2011 was the year I lost my voice. Today I found the courage to pick up where I left off. I opened the page to this blog, a chapter of life I’d long abandoned, and came up short when I looked at my very last entry. On December 31, 2010, I pondered what the New Year would bring, noting lyrically that “there are many things I can’t plan for or anticipate. Illness or financial setbacks may strike…”


Two weeks after I wrote those words, my father went into the hospital. By July, I had buried both of my parents, and stepped into a whole new way existing in the world. I have written before about the challenges of being sandwiched between aging parents and active children. Those years were exhausting and overwhelming. But oh. They were sweet, too.

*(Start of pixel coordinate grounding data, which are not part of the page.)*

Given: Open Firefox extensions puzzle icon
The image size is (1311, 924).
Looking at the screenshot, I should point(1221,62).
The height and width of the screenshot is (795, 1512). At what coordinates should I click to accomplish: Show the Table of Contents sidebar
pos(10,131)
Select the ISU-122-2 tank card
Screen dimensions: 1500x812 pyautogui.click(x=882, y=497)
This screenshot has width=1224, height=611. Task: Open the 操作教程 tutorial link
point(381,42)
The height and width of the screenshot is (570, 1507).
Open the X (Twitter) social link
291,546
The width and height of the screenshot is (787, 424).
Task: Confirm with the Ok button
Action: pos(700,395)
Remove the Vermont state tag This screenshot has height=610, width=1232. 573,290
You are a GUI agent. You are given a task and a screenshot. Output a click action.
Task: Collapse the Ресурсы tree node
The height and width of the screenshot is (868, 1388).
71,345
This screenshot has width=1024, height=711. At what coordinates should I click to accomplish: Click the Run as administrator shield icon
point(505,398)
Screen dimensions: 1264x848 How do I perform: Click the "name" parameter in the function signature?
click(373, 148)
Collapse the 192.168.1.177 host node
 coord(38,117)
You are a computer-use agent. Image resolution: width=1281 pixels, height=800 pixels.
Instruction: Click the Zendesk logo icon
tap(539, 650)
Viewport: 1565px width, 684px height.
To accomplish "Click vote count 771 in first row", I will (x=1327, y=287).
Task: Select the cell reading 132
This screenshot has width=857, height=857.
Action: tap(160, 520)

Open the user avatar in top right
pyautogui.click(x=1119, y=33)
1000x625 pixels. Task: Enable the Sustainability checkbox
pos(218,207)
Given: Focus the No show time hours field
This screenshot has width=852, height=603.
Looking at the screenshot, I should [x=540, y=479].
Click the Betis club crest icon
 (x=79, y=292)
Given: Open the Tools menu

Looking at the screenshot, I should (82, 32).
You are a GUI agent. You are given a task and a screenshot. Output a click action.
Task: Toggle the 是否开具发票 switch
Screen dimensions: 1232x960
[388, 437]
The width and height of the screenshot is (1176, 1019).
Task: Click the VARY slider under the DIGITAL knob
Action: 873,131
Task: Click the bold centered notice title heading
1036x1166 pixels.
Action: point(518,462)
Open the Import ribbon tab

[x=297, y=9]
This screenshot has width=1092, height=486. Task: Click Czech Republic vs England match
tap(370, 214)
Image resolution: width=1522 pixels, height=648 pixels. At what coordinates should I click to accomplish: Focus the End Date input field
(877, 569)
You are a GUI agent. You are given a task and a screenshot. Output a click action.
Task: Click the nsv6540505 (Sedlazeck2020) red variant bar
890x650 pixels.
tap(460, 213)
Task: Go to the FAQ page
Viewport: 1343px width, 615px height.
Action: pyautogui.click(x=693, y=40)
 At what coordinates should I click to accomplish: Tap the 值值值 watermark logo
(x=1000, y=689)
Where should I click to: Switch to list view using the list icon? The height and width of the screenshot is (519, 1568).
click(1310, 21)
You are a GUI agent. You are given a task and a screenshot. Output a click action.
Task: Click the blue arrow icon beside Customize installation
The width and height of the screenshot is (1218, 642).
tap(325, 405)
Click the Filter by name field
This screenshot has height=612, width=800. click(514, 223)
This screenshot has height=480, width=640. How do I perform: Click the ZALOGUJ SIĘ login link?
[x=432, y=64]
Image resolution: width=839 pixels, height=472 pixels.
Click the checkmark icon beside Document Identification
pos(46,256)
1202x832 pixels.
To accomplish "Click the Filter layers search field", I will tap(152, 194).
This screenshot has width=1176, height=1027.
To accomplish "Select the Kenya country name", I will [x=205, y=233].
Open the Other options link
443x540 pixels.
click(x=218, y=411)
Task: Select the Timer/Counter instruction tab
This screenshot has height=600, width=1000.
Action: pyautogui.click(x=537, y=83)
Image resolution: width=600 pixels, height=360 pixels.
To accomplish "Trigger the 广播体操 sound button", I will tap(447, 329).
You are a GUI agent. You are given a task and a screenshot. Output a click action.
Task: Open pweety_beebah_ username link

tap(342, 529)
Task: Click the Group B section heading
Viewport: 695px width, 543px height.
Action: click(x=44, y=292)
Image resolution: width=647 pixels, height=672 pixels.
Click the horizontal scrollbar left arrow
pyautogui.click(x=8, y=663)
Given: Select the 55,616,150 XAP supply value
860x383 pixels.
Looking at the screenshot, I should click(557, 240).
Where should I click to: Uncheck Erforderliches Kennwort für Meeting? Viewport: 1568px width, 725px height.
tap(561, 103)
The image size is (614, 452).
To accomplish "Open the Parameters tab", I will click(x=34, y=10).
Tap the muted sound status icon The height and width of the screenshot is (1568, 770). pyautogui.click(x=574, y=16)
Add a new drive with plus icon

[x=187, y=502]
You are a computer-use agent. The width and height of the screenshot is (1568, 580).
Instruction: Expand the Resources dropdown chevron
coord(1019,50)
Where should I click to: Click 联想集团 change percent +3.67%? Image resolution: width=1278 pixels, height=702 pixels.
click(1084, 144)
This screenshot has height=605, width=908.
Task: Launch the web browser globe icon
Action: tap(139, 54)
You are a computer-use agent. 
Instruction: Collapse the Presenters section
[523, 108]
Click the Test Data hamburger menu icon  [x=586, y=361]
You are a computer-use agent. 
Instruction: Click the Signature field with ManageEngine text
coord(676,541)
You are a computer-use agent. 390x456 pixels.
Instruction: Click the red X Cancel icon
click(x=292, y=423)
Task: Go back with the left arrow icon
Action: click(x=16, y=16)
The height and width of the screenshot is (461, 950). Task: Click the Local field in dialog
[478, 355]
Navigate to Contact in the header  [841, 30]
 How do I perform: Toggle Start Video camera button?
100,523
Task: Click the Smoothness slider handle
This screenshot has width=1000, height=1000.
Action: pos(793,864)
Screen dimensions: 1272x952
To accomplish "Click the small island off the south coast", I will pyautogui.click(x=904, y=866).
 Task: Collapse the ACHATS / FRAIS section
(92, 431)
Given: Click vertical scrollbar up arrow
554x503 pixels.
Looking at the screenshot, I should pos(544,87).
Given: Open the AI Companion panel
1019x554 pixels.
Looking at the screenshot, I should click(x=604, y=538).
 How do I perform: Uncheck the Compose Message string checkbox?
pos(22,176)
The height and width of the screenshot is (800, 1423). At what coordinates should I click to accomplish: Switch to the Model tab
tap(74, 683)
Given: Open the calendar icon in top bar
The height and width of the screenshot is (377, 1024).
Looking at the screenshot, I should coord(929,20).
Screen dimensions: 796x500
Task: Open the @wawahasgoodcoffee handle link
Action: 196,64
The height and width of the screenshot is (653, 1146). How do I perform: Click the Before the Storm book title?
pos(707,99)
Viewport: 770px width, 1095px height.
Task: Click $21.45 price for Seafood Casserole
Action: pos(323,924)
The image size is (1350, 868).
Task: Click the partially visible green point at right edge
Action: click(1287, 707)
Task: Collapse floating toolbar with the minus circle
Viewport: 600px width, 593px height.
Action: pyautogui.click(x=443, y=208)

When your parents pass the age of 80, it is true that their deaths should come as no surprise. But make no mistake, grief easily sidelines those who think they are prepared.

It’s been almost three years now, and I still feel as if I’ve come unmoored. Just when I think I’ve got my bearings, I’m going to be OK, the whisper comes in the night, the morning, the heat of day, “Your parents are dead,” and I am unraveled again, left threadbare and hopelessly tattered.

Tonight my son is at his high school homecoming game. Tomorrow he will attend his first high school dance. My daughter stands poised on the edge of adolescence, ready to leave play dates behind and make the leap into the world of periods and parties, and Jesus help me, boys. It seems lately life has demanded one relentless request of me – learn to let go. Hold the things you love with a gentle grip for they are not yours to contain or control. I have not mastered this lesson just yet.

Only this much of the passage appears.